Today I merged into my BackboneKIT project a piece of code from backbone.declarative GitHub page to implement declarative events into Views.
The BackboneJS way:
var myView = Backbone.View.extend({
events: {
'click' : 'onClick'
},
initialize: function() {
// Listen to related model's events:
this.model.on( 'change', this.onModelChange, this );
// Listen to views's triggered events:
this.on( 'statusChange', this.render, this );
},
// Callbacks
onClick: function() {},
onModelChange: function() {},
render: function() {}
});
The BackboneKIT way (declarative events):
var myView = Backbone.View.extend({
// Declarative events:
events: {
'click' : 'onClick'
},
modelEvents: {
'change' : 'onModelChange'
},
viewEvents: {
'statusChange' : 'render'
},
// Callbacks
onClick: function() {},
onModelChange: function() {},
render: function() {}
});
Declarations over Initializations
I think BackboneKIT works better with declarative events because this way you expose what event and what handlers to listen/use. It is more DRY than code them into the initialize() method!

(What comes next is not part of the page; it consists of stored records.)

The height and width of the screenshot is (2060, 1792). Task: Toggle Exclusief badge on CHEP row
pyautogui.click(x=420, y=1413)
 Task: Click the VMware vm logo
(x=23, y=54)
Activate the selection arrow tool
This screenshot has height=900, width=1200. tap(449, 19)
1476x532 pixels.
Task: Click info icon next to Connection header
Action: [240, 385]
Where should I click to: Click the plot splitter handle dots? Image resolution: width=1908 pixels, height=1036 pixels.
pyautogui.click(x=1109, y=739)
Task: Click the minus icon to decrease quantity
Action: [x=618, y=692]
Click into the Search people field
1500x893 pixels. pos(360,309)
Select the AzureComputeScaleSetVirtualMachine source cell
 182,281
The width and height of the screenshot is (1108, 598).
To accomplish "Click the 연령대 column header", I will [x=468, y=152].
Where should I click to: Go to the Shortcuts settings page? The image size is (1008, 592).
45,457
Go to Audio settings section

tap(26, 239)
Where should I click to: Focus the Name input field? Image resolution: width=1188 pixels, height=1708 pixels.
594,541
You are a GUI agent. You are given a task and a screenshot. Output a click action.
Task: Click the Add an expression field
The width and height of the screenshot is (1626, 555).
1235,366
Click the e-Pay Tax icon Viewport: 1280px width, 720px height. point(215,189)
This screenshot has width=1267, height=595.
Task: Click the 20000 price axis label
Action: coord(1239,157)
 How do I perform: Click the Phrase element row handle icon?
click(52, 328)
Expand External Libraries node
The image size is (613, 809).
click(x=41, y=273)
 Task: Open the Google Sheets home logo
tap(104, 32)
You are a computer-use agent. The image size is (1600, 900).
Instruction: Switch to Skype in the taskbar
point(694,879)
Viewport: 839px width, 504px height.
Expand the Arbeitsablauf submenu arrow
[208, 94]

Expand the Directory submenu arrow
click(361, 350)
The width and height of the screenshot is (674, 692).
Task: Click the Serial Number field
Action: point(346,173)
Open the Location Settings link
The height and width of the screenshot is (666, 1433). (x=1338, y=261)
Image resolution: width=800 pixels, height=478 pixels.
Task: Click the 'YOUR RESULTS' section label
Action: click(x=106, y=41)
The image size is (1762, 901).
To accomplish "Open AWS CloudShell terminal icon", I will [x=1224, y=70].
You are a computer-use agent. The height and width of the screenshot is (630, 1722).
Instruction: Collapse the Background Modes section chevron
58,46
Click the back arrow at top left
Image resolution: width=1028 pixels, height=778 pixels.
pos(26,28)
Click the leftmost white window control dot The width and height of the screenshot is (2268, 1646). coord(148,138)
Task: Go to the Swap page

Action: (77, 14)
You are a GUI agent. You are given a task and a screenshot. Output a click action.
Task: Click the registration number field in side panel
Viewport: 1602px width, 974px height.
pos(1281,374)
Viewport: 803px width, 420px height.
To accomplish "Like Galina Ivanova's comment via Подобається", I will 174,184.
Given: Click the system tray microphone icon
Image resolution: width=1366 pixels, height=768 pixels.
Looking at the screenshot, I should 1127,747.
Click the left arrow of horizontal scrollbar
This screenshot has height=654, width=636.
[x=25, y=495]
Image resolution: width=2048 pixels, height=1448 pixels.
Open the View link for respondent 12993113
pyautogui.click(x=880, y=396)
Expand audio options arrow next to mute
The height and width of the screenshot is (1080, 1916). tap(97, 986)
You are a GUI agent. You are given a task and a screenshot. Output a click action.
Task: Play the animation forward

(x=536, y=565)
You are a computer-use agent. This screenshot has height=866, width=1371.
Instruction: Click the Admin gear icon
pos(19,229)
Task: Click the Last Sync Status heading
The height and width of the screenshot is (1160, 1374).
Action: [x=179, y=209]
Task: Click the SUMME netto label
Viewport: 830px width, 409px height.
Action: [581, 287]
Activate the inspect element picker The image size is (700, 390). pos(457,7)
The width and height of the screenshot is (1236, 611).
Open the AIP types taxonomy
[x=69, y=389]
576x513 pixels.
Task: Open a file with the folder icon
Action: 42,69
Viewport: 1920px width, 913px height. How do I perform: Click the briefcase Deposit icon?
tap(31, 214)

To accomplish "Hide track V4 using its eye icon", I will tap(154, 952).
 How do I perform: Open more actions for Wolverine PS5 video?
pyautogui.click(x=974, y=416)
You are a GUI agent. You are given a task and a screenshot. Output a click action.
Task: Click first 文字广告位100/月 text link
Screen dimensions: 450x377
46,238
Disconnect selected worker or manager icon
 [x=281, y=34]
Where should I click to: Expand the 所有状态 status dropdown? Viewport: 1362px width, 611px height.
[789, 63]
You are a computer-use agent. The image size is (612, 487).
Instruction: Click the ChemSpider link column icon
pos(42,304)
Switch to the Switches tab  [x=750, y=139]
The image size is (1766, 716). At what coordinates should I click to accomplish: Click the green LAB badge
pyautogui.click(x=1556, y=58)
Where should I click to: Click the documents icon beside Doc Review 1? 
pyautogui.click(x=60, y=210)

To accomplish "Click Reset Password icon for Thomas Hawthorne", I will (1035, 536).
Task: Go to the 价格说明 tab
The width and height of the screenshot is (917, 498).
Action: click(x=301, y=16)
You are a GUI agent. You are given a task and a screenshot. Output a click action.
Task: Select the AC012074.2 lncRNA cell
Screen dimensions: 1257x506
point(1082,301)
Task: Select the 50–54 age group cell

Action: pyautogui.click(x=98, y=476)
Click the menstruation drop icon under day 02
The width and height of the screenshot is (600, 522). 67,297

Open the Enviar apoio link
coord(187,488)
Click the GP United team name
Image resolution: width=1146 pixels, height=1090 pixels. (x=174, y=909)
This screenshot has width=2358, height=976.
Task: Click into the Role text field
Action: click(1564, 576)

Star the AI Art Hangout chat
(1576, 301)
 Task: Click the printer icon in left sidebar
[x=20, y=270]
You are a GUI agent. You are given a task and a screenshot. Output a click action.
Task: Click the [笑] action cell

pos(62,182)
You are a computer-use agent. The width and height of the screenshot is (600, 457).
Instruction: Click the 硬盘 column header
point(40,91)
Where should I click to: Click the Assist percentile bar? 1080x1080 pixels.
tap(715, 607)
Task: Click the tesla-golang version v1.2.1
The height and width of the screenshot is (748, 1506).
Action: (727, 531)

Implicit Inheritance Your events
declarations are inherited from child objects! Child objects inherits events and may add new events or override existing handlers.
viewEvents
Respond to events triggered to the view itself.
This is really useful because parent’s view, chidren views, global UI components may trigger events on the view itself.
Now you can listen to these events!
parentEvents
Works like viewEvents but focusing on parent view. If exists.
modelEvents
Respond to events triggered to the associated model. If exists.
collectionEvents
Respond to events triggered to the associated collection. If exists.